What Causes Urinary Tract Infections in Pets?
Urinary tract infections in pets are common. A urinary tract infection is defined as an infection caused by bacteria, fungi, or parasites in the urinary tract, which includes the kidneys, ureters, bladder, and urethra. The infection is usually caused by bacteria in the environment or the intestines that enters the urethra and proliferates in the urinary bladder. Urinary tract infections may lead to increased frequency of urination, urgency, bloody urination, and inappropriate urination in your pet. Urinary tract infections occur more often in dogs and less often in cats.
The most common source of urinary infections in pets is fecal contamination and subsequent spread of bacteria up the urinary tract. Common bacteria involved include staphylcoccus, streptococcus, proteus, and E coli.
- Urinary tract infections are more common in dogs than cats.
- Pet urine obtained as a first morning sample, or with a needle by your veterinarian, is the preferred method of diagnosis of urinary tract infections.
- Urinary tract infections are best treated with a course of antibiotics.
- Prognosis for a cure is excellent as long as predisposing factors are addressed.

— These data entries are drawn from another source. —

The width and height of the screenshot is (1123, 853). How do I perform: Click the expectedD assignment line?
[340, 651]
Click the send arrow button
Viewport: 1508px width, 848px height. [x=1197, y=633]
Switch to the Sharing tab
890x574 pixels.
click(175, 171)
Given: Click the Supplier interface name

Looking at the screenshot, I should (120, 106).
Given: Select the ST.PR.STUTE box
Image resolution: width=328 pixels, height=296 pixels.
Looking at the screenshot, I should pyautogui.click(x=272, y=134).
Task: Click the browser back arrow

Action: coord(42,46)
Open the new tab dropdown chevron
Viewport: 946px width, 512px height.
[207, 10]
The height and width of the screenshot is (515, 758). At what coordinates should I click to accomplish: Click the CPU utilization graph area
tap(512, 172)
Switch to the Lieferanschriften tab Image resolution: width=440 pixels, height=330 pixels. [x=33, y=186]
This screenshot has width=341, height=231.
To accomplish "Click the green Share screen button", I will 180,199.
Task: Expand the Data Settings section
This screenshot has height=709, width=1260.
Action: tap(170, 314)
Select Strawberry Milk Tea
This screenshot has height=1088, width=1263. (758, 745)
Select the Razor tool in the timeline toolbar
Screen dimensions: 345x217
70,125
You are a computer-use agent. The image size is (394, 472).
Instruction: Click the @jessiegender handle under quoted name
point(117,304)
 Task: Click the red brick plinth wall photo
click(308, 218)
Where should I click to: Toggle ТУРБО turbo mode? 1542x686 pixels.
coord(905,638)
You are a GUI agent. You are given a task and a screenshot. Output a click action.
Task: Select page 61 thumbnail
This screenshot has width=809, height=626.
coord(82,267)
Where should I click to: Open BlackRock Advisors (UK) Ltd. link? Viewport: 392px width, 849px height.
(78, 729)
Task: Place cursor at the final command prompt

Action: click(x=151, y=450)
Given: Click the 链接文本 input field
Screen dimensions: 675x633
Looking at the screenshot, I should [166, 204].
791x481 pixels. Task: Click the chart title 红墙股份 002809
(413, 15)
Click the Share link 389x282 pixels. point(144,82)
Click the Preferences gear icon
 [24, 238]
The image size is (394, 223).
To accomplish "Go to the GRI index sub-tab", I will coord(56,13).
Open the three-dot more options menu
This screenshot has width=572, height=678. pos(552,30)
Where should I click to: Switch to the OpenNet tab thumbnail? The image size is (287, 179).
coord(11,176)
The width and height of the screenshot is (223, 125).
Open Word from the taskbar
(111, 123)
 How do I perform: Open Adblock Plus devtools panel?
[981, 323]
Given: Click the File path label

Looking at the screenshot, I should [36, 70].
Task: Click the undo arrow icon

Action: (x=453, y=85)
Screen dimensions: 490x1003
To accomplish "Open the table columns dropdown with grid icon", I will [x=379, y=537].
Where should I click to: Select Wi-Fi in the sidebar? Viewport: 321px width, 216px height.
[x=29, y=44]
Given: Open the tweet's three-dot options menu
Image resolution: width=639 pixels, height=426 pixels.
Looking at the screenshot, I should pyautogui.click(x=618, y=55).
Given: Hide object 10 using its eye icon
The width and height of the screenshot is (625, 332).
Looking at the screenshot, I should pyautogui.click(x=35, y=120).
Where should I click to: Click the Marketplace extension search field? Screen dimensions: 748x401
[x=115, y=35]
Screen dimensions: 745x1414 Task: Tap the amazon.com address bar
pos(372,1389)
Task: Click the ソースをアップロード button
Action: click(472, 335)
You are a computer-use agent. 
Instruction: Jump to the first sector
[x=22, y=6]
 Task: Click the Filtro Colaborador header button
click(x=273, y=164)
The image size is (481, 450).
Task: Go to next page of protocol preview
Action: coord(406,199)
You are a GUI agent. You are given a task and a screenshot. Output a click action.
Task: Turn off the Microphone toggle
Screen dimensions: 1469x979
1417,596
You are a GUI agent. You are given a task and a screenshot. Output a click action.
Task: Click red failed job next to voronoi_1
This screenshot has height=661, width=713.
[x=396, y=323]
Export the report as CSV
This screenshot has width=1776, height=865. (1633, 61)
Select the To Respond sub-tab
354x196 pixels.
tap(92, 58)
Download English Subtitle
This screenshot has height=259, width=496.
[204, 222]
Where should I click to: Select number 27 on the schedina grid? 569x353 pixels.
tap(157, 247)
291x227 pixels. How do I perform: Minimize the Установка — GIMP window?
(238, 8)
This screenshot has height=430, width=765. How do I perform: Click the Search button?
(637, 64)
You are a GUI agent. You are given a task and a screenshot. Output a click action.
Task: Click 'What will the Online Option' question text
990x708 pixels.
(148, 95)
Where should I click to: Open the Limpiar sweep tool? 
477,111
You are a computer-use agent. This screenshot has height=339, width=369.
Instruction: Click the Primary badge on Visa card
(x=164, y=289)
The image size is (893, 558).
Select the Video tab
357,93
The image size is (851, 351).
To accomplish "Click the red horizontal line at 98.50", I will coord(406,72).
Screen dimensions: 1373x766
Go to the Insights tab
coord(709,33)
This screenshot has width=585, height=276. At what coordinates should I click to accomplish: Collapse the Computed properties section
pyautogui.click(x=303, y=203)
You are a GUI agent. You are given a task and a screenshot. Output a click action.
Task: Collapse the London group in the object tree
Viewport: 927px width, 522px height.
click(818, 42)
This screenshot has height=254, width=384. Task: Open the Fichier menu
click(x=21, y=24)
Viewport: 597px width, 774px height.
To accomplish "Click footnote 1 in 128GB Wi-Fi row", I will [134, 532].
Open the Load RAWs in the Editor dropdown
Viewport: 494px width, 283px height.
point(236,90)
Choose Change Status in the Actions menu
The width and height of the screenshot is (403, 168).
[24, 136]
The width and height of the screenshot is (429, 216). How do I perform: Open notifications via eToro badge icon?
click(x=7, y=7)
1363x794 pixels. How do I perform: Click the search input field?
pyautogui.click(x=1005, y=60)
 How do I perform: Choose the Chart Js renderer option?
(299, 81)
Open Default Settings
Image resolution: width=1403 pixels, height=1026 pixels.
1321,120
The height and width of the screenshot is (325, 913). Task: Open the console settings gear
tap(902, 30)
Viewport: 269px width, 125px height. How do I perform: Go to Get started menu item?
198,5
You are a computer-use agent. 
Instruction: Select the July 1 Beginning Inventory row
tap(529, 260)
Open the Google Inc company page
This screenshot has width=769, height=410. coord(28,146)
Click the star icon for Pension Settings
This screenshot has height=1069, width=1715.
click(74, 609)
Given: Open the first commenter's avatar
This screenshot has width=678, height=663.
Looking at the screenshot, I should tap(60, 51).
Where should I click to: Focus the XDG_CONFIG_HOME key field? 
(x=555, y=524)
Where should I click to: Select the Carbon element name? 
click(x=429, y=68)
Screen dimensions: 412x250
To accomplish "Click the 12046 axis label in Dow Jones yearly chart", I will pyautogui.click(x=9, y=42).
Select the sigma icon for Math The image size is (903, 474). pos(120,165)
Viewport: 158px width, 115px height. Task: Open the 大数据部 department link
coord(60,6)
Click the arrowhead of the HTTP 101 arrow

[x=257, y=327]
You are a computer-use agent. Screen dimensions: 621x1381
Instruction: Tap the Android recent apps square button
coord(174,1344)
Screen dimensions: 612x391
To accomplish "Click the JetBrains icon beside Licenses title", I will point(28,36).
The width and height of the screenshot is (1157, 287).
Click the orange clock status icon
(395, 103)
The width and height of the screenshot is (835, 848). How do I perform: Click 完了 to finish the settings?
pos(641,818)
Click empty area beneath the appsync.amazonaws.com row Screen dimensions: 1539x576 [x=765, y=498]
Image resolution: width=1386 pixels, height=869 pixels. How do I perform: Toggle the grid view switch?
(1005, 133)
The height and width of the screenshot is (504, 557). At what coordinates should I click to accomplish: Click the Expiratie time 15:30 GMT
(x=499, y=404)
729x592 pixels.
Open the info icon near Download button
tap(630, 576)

Urinary tract infections are more common in dogs than in cats. Overweight pets with extra skin folds are at risk. Some female pets may have inverted vulvas that lead to bacterial buildup and secondary urinary tract infections. Very often, pets with weaker immune systems including geriatric pets as well as those with dental disease will more likely be prone to urinary tract infections. Chronic diseases such as diabetes, Cushing's Disease, cancer, and immune suppressive viruses in cats such as feline leukemia (FeLV) and feline immunodeficiency Virus (FIV) may lead to urinary infections as well. Pets with a history of urine dribbling and involuntary urination also should be evaluated for urinary tract infection prior to starting medications such as Proin (for dogs) for urine incontinence.
Proin may cause restlessness, irritability, or loss of appetite. If you notice any of these side effects, contact your veterinarian.